* _Your task_:
Look through the records below, and copy out every line that holds the string "will".

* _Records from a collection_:
□ □ □ □ □
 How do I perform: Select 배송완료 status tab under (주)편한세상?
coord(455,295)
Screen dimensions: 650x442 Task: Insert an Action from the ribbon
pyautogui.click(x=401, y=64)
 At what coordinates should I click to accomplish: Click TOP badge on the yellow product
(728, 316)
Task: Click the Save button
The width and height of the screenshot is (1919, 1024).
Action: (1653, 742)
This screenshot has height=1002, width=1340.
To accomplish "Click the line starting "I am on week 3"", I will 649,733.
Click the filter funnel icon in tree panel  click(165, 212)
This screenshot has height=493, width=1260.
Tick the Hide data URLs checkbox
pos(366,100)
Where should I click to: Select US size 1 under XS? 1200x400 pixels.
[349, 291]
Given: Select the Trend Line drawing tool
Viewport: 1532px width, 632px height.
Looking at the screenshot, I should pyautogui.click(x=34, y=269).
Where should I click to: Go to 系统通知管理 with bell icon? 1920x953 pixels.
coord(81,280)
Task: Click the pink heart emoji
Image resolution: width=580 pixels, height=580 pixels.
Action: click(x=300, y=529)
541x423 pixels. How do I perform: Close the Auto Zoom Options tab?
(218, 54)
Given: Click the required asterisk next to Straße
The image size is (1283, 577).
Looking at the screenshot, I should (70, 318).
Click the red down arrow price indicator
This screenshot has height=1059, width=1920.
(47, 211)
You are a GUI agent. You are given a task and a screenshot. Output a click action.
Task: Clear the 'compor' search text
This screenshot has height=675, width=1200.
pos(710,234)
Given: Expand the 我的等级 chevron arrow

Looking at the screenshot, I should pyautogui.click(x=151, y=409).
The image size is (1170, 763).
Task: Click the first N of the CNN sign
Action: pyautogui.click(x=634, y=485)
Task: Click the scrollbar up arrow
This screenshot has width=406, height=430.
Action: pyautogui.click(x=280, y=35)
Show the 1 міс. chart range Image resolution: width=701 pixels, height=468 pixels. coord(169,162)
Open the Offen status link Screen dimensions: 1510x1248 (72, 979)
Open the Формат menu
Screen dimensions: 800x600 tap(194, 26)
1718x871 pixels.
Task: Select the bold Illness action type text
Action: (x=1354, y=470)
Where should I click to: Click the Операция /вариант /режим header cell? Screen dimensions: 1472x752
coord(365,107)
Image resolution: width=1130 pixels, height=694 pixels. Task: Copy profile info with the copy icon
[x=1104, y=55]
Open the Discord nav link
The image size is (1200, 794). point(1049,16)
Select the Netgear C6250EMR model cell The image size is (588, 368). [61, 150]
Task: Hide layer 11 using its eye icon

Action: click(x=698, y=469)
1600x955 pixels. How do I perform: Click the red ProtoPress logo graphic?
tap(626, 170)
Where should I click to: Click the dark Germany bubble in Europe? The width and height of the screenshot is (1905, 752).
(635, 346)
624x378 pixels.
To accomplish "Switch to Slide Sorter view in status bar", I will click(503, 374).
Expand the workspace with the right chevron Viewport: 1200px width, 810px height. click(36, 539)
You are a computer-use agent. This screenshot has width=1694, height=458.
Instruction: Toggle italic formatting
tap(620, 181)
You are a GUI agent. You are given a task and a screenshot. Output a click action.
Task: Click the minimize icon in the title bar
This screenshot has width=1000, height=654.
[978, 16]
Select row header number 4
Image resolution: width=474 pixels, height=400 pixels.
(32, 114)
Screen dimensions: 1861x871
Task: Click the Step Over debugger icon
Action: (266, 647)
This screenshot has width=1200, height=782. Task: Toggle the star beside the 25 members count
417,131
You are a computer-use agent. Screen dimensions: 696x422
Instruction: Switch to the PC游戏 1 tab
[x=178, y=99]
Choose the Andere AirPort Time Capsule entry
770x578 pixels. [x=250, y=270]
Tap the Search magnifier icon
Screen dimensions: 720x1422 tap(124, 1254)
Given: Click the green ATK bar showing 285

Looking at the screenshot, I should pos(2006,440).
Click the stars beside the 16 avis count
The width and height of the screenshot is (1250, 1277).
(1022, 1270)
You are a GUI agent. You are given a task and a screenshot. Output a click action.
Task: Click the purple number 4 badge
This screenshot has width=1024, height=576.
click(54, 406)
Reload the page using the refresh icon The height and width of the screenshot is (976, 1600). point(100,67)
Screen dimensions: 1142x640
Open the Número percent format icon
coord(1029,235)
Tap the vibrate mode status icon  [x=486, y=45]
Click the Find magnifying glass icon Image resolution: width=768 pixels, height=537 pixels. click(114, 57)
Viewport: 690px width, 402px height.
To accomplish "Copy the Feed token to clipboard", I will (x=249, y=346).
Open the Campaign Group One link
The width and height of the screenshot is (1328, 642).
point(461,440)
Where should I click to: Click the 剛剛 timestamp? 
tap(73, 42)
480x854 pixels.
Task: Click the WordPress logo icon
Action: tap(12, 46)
□ □ □ □ □
* _Answer space_:
To accomplish "Click the line starting "I am on week 3"", I will 649,733.
To accomplish "Switch to Slide Sorter view in status bar", I will click(503, 374).
To accomplish "Copy the Feed token to clipboard", I will (x=249, y=346).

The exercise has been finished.